Tuesday, April 24, 2007

Payment Services Directive agreed in European Parliament

The EU-websites are sometimes incomprehensible to browse, but ALDE has some news detail to confirm that today the Payment Services Directive was approved in the first reading of European Parliament. With the ALDE comment:
This is not a price regulation directive, but it should make payments cheaper through greater competition and through greater transparency.

The official press announcement of EP can be found here and is a bit worrying:
MEPs have adopted a legal framework designed to make cashless payments – such as card transactions, bank transfers and direct debits – simpler and cheaper, paving the way for the creation a single Euro payments area. A deal with the Council means the legislation will enter force at this first reading stage, giving the banking industry the time it needs to meet its 2010 target.
...
The European payments industry – banks, clearing organisations and others – have committed themselves, with the EU’s support, to changing all of this by 2010. The single euro payment area project should mean that bank transfers, direct debits and similar payments will be made through a new European system, with domestic and cross-border transactions being made in the same way at the same speed. It will also mean payment card systems converging on a common standard, so that cards from all over Europe will be accepted all over Europe, without extra fees or technical barriers.

What worries me is the conception of a new European system. We may need quite some time explaining and educating that there is not going to be a new European system as such. In the old days banks used to build those 'systems' and clearing houses for domestic markets. But nowadayes banks agree on core standards and interoperability agreements, leaving the market to determine at which processor and through which technical system and clearing house the payments will go.

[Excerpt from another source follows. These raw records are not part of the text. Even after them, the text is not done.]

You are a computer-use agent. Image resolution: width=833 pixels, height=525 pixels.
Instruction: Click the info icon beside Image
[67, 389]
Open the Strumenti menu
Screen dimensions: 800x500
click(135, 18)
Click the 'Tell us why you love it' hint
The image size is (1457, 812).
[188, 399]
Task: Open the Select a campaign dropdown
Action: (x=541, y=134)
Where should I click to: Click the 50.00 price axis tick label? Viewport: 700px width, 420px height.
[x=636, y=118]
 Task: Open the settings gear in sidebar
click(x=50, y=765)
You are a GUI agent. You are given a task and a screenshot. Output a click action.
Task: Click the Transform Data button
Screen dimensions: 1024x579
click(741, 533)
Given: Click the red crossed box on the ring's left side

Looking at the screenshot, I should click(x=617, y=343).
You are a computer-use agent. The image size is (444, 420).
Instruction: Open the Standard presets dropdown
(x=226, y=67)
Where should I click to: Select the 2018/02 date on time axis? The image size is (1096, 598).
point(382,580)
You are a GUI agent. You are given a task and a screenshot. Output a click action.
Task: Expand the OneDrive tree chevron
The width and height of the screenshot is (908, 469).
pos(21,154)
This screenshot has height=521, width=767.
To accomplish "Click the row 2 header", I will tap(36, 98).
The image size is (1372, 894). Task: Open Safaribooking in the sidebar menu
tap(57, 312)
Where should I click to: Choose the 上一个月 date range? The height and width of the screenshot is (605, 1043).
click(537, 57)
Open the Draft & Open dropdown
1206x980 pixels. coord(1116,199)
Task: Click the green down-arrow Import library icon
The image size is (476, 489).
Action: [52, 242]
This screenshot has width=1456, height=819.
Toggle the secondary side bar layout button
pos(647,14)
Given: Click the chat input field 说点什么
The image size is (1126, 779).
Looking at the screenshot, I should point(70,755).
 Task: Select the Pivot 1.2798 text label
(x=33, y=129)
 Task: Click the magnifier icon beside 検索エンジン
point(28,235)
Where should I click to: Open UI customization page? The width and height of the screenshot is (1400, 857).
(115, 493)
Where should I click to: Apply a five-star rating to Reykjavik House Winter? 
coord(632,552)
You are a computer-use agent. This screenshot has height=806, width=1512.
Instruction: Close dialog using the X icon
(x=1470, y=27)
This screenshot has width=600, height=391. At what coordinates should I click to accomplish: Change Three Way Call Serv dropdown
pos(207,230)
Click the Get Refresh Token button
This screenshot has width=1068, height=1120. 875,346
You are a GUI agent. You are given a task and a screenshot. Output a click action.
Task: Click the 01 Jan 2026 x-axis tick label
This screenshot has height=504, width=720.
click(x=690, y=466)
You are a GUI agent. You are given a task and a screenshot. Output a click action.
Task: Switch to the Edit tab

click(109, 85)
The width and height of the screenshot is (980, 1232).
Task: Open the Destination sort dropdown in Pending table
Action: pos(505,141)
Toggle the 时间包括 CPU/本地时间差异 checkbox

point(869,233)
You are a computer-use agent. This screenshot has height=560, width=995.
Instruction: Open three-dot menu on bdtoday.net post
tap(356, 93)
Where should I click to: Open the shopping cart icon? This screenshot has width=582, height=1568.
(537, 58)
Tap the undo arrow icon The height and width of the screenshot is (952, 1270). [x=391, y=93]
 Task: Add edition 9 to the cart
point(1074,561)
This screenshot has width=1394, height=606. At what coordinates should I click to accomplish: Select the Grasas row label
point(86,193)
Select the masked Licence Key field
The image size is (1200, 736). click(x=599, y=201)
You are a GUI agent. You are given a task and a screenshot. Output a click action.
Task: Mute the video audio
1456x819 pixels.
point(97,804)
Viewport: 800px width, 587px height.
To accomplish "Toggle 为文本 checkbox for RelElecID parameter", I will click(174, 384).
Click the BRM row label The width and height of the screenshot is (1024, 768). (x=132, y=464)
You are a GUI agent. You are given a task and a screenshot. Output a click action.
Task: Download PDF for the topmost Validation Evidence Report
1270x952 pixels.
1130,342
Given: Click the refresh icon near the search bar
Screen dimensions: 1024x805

Another concern is timing. Banks will in the next years have to change systems to new European standards for credit-transfer and direct debit. But the PSD is supposed to be implemented in member states at the end of 2009. So the two efforts will coincide. With the implementation of PSD-changes taking precedence (as a firm legal obligation) over the self-planned gradual change-over to European products, we may expect the actual roll-out of panEuropean products to go less quickly than initially planned.

Which is in itself not a problem for the market. We should recognize that the 2010 deadline quoted by parliament was formulated somewhere in 2002 (most likely chosen on the basis of the assumption that in 2008 the PSD would already be implemented). So my guess is that we will have a wide panEuropean availability of new products, based on EPC-standards, by 2012.